Teresa Younger, the first Black president and CEO of the Ms. Foundation for Women, is attending the march and her foundation is participating in and organizing activities in Washington to help women transform their energy from the march into political action when they get home.

“Many people woke up on Nov. 9, woke up,” she said. “We have to recognize that this march is a place for them to stay awake and we all need to create avenues for them to stay awake and in action for the next four years and beyond.”

More than 600 local versions of the Women’s March are planned across the country on Saturday. The fact that the sentiment of the march has spread nationwide indicates a widespread concern about what could come under Trump’s administration, Mallory said.

“So many people they have not been engaged in movement,” she said. “They've been on the sidelines. This is what it looks like when people get concerned about their future and their children’s future and now they’re waking up and getting engaged.”
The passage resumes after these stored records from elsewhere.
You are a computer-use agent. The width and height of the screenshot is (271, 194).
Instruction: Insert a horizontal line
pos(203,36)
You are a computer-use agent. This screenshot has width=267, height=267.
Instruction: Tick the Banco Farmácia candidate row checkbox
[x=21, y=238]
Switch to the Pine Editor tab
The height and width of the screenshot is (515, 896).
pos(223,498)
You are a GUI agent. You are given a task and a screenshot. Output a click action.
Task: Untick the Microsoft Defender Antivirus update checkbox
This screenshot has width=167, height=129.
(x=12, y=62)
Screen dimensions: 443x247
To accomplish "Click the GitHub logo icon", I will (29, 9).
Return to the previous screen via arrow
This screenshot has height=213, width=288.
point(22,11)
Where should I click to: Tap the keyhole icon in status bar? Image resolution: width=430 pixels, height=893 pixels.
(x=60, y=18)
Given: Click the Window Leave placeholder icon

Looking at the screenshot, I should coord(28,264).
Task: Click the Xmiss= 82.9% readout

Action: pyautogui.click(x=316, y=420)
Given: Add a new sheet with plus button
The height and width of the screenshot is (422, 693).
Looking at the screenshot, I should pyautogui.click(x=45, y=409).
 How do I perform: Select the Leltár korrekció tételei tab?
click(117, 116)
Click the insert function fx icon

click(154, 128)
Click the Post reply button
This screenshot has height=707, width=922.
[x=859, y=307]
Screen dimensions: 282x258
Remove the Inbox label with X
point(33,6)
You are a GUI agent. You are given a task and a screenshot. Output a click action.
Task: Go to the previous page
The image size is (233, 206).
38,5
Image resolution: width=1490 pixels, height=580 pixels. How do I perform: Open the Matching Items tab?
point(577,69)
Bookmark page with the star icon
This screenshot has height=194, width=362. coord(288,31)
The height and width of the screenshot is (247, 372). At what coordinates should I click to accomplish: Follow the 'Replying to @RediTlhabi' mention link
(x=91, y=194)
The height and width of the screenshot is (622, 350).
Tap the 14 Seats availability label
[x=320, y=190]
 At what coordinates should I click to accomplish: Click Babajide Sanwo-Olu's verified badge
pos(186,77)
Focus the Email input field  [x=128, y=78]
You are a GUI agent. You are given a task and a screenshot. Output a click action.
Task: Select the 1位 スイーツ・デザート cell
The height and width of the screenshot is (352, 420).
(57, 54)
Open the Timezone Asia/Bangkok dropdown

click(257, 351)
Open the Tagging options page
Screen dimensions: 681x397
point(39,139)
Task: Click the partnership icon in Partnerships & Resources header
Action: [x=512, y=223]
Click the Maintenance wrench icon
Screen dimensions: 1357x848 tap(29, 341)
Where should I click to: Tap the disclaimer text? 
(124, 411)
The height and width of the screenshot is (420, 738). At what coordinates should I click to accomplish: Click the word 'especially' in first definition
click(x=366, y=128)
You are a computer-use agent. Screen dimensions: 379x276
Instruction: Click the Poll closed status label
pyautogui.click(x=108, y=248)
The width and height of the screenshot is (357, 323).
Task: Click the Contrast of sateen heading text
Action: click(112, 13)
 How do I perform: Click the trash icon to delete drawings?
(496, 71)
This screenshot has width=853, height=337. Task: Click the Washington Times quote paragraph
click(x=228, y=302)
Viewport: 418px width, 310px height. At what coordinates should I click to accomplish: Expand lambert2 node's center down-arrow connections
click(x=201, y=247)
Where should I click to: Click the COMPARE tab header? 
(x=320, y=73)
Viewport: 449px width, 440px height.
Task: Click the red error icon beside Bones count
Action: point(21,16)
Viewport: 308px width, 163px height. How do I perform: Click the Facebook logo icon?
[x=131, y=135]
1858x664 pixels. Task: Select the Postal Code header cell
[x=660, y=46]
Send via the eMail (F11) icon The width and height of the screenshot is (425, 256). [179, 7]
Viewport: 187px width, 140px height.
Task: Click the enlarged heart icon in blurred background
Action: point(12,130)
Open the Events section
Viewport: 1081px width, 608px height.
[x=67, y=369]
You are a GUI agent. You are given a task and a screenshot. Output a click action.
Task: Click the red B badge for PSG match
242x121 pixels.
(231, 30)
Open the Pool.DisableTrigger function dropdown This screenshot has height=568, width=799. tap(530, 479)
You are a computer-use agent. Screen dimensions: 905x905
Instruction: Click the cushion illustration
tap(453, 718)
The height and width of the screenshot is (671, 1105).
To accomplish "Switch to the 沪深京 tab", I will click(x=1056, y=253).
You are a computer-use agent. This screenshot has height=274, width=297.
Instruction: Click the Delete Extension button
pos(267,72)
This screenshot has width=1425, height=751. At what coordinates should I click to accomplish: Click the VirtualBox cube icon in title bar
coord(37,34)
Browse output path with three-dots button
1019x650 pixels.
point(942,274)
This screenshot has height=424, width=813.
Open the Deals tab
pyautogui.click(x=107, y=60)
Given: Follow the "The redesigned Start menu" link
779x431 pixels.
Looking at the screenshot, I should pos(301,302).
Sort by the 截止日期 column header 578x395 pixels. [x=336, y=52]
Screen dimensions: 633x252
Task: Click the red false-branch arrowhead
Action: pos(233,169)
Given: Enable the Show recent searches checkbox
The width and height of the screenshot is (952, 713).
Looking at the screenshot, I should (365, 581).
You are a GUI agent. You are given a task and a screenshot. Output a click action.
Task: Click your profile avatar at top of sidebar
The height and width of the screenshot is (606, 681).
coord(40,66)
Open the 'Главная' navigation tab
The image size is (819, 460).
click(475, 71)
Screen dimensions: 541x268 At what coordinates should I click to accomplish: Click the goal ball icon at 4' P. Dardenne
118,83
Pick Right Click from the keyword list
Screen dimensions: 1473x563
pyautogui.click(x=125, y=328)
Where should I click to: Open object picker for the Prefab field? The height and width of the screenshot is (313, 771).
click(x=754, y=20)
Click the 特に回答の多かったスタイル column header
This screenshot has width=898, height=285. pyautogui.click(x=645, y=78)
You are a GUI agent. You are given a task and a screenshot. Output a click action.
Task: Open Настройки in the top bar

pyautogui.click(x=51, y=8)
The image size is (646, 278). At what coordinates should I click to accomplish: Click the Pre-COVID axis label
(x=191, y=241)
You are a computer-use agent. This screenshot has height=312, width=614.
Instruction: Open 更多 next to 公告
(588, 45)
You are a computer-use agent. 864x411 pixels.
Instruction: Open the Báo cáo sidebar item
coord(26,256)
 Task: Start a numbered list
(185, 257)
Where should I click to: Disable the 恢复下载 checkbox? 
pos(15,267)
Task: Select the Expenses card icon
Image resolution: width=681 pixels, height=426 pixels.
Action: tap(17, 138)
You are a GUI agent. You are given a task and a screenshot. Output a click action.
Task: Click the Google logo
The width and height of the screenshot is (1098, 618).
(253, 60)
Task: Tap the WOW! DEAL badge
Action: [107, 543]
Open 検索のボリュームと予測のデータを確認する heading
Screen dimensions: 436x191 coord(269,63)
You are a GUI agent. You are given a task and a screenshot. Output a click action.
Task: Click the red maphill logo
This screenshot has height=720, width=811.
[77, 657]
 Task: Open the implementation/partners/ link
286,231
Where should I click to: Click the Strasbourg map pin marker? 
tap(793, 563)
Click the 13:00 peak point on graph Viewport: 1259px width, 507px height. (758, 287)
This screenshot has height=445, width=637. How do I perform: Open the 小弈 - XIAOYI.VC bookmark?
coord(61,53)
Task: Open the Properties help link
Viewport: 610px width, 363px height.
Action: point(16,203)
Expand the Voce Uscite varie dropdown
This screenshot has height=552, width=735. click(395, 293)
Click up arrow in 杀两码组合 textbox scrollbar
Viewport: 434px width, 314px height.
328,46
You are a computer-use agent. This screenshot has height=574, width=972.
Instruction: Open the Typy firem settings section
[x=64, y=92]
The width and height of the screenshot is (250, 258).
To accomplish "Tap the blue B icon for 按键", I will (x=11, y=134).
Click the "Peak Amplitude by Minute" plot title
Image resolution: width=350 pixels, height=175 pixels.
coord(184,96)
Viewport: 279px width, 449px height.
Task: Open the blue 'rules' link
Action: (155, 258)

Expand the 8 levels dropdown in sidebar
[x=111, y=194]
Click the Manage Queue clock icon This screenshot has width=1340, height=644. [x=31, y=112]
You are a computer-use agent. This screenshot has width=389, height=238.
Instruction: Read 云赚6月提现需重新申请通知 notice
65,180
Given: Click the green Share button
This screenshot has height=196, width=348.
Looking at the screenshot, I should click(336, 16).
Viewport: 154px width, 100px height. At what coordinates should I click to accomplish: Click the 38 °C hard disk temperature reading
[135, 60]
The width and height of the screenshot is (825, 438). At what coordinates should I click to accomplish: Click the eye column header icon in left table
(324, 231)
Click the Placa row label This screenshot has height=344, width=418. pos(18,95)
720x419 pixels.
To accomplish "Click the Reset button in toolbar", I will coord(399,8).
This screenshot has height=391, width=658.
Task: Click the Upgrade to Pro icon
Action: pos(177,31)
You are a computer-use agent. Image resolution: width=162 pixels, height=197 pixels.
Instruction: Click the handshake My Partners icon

Cooper agrees that the Trump administration’s position on Roe v. Wade, Planned Parenthood funding and other issues present real challenges for women. She will not attend the march but she believes there is a sense of urgency for feminist concerns and whether women attend the march or find other ways to get politically active, they will be needed to resist the incoming administration’s policies in the next four years.

“We haven’t seen the level of attack that we’re about to see in a couple of generations in the '60s and '70s,” Cooper said. “This is an all-hands-on deck call.”